The PEN Pod: On the Science of Belief with Yaa Gyasi
Yaa Gyasi is the author of the PEN/Hemingway Award-winning novel Homegoing. Her latest novel, Transcendent Kingdom, is a multilayered narrative about a Ghanaian family that’s been streaked by addiction and grief. Her book talk with Roxane Gay kicks off our PEN Out Loud Fall 2020 season, which also marks the first time our landmark author conversation series has been fully virtual. We spoke with Yaa about the origins of the book, the intersections of faith and science, and what it’s like to launch her second book now.
How did this novel come about, and where did you draw on to paint this story?
There are two origin stories for this novel.
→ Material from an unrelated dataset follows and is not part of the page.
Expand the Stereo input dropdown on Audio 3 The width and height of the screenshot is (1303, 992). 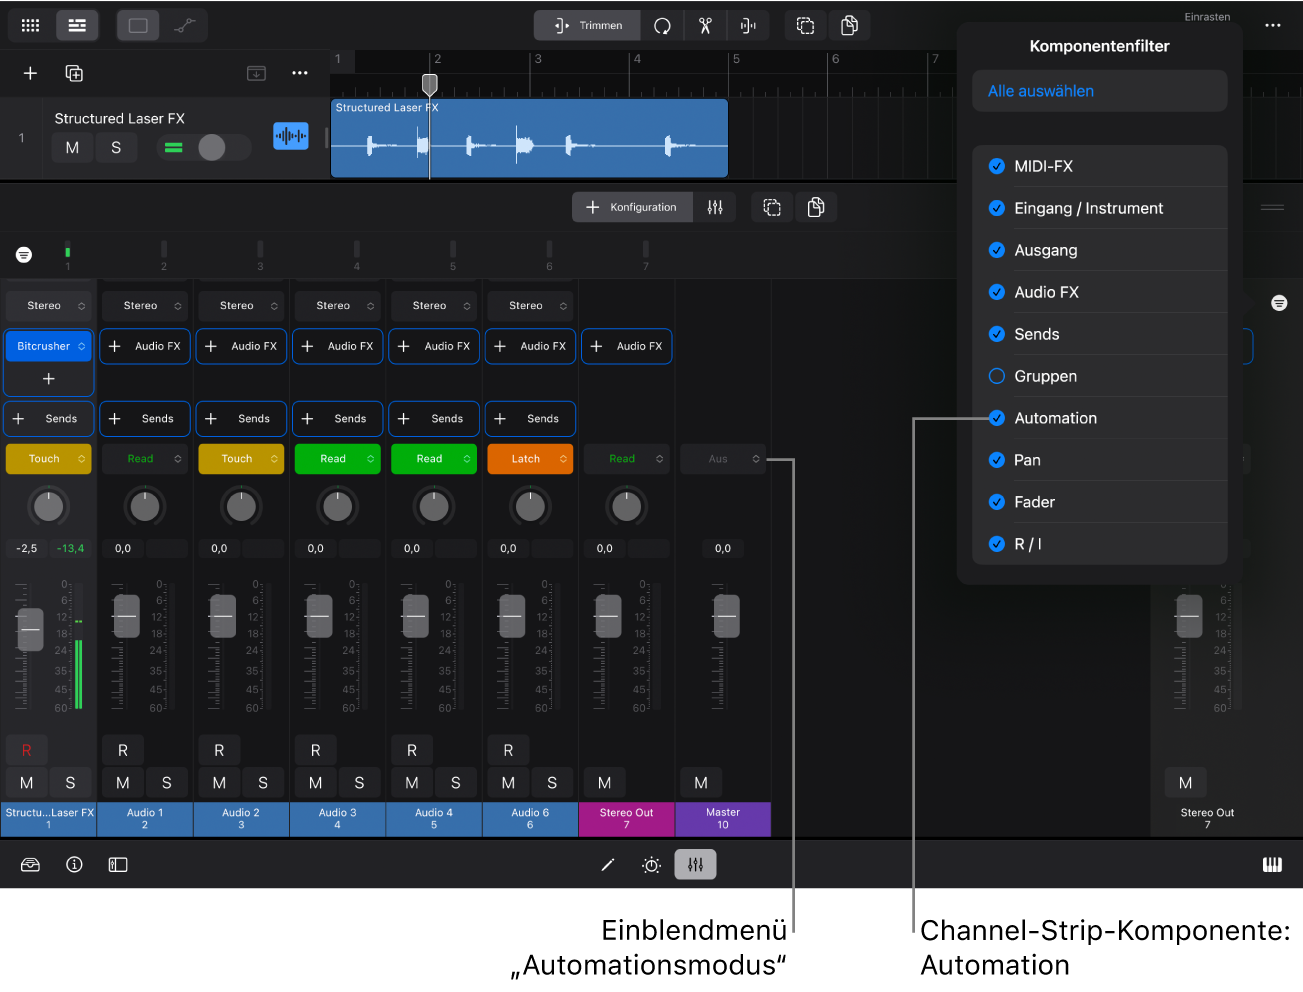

One is that once I had finished a first draft of my first novel, Homegoing, I set it aside and I wrote this short story that I really loved—a story about a woman who is a Gerard Manley Hopkins scholar whose mother comes to stay with her. And I really liked the voice of the story because it felt so different from anything I had been working on previously. But I set it aside, returned to Homegoing, and then Homegoing took off and I forgot all about it. But years later, I was living in California and a friend of mine from Huntsville, where I grew up, was completing her PhD in neuroscience at Stanford and she had this big paper coming out and I wanted to support her. I was excited to support her, but I tried to read the paper and realized I understood none of it. So I asked if I could go shadow her in her lab, and she said yes, and I got to see her at work.
At the time she was doing this research on the neural pathways of reward-seeking behavior—which, for laypeople like myself, just means that she was researching addiction and depression. I found it so fascinating that I knew within that week that I wanted to write about it, but I didn’t know how to approach it until I remembered that story about the scholarly woman whose mother comes to stay. So, the book kind of became this melding of these two of these two concepts, and it took off from there.
“There has been a lot of backlash against science and a lot of distrust about whether or not science is worthy of our consideration, or is going to help this particular situation. I hope that this book adds to that conversation and shows the importance of conscientious, rigorous science.”
What are the kinds of questions you think this book raises, and what are the kinds of questions you’ve heard from folks who have already had a chance to read the book?
There have been a lot of questions about the interactions or contradictions between faith and science, or religion and science, which I found really interesting. In the novel, the main character Gifty’s mother is very religious, and Gifty herself grows up Pentecostal. but then turns away from her faith in favor of science and spends the rest of the novel exploring whether or not that choice is a firm one, and whether or not these two things are necessarily contradictory.
There have also been a lot of questions around addiction and depression and whether or not they exist on this continuum, and how to think about them. There’ve been a lot of questions about science, and how to write about science in a fictional context. There have been a lot of rich questions coming up, and I’m excited to hear more.
This piece about the apparent contradictions between science and faith and this piece about science and progress seem to really resonate right now. We’re facing this pandemic, we’re facing this global health moment where we’re seeing both a reliance on science in some ways, but also we see a president in the United States who dismisses science and concerns about whether or not we can trust a vaccine or treatment regimen. You wrote this before we went into this period of our lives, but how do you think folks might read the story in that context?
I did write this before the pandemic, as you said, but when I was writing it, we were still very much—and are still very much—in the thick of the opioid epidemic in the States. So I was thinking a lot about the nature of not just science but of public health, and the importance of public health, the importance of caring about other people and the things that they are going through. I think public health is one manifestation of that kind of care. But as you mentioned, there has been a lot of backlash against science and a lot of distrust about whether or not science is worthy of our consideration, or is going to help this particular situation. I hope that this book adds to that conversation and shows the importance of conscientious, rigorous science.
“I think while it has been difficult to imagine what this process is going to look like in terms of creating community and making a readership around this book, I think there’s still so much to get excited about and be hopeful about. I also feel particularly fortunate that I’m releasing a second novel and not a debut. I think it would be much harder to have a debut come out during the pandemic.”
With your PEN Out Loud event this evening and our conversation series, it’s emblematic of the shifts that have taken place in the literary community about how we’re able to gather, how we can talk about books together, how we can or cannot connect. What kind of literary community do you feel you can have right now, especially with the rollout of a new book, which is usually a time of like book tours and being all over the place, and now here we are kind of in front of our computers? Do you find that that’s going to be a good way to forge community around this text? Do you find that it’s a unique challenge?
It’ll definitely be a unique challenge. If very few people have through a circumstance like the one that we are currently living through, I feel incredibly fortunate to work in this industry, to work as a writer, where people still do have access to books, even as they stop having access to other forms of entertainment, like film and theater and what have you. So I think while it has been difficult to imagine what this process is going to look like in terms of creating community and making a readership around this book, I think there’s still so much to get excited about and be hopeful about. I also feel particularly fortunate that I’m releasing a second novel and not a debut. I think it would be much harder to have a debut come out during the pandemic.